Set problem 1. Copy the rows from the line containing "Open the UAH2,074 Discount Club price link" through the line containing "click(x=610, y=357)", inclusive, and omit the pictures.

Source.
-=-=-
The government will invest 826.2 billion won ($632 million) to shape an AI ecosystem in Korea by 2030 with indigenous high-end AI chips.
A pre-launch announcement for the first stage of the “K-Cloud Project” was released by Korean chipmakers, AI chip designers, cloud companies, scholars and the Ministry of Science and ICT in Pangyo, Gyeonggi, on Monday.
During the first stage of the K-Cloud Project, some 100 billion won will be spent to develop a neural processing unit (NPU) for AI data centers by 2025.
NPUs are chips that are more energy-efficient and faster in data processing compared to central processing units (CPU) or graphics processing units (GPU). NPUs specialize in AI computations such as deep learning or making predictions based on a pattern, while CPUs generalize in running computers and GPUs focus on processing graphic images. NPUs function as brains for data centers.
-=-=-
Information given.
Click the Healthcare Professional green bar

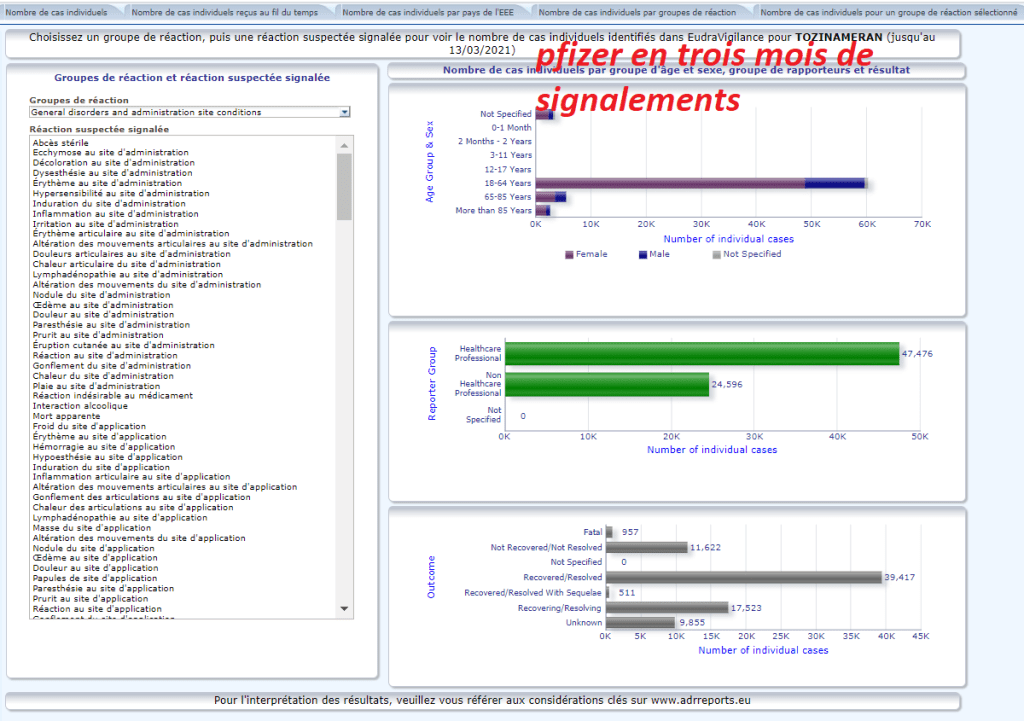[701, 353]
-=-=-
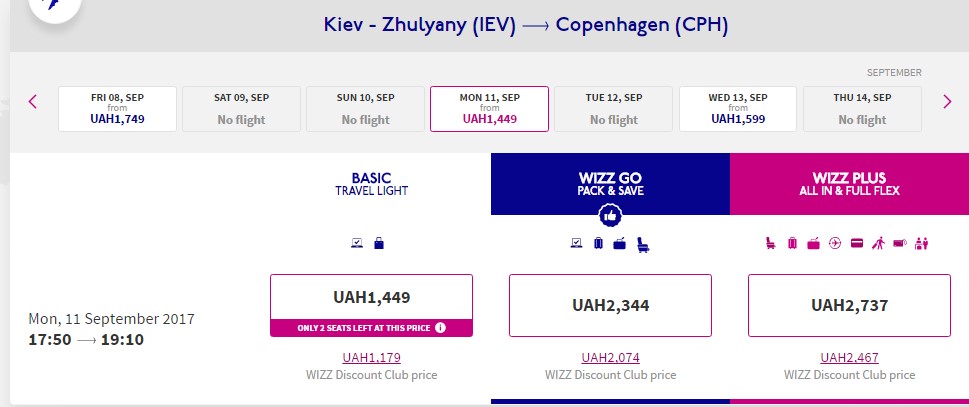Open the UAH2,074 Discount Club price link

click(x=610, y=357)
-=-=-
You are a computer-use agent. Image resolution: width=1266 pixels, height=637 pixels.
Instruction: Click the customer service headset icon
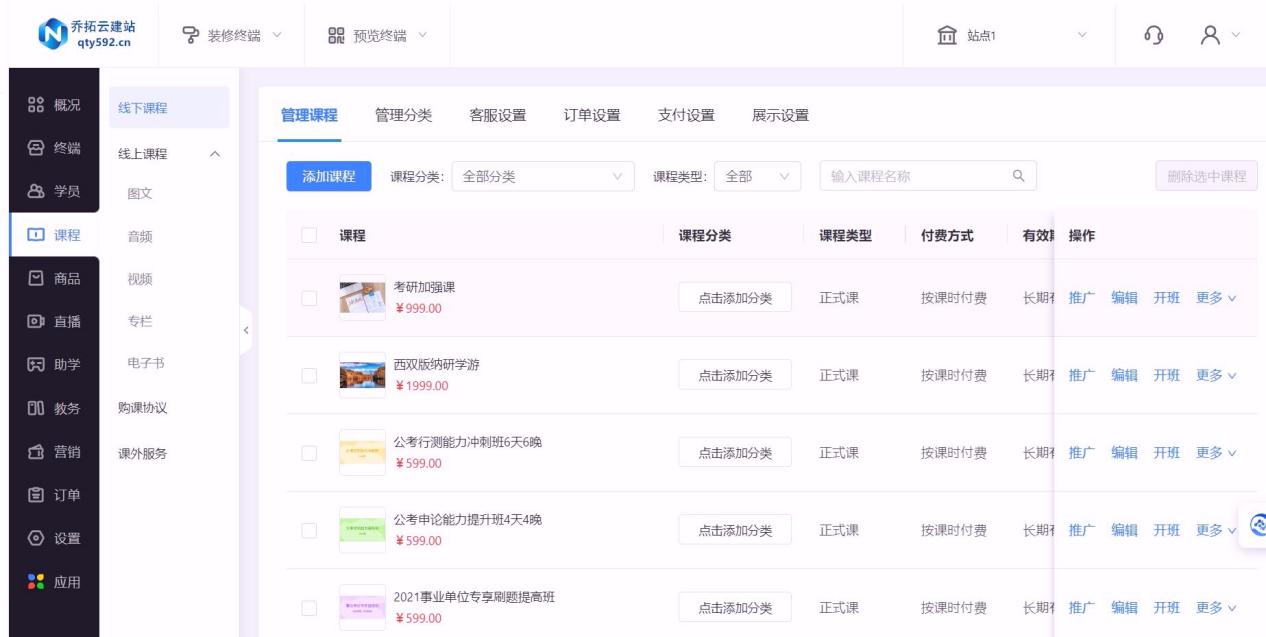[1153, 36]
-=-=-
Set problem 2.
Answer these questions from the passage on the K-Cloud Project:
(a) How much will the government invest by 2030 to shape an AI ecosystem in Korea?
(b) Where was the pre-launch announcement for the first stage released?
(c) What do NPUs specialize in?

Response 1.
Open the UAH2,074 Discount Club price link

click(x=610, y=357)

Response 2.
(a) 826.2 billion won ($632 million)
(b) In Pangyo, Gyeonggi
(c) AI computations such as deep learning or making predictions based on a pattern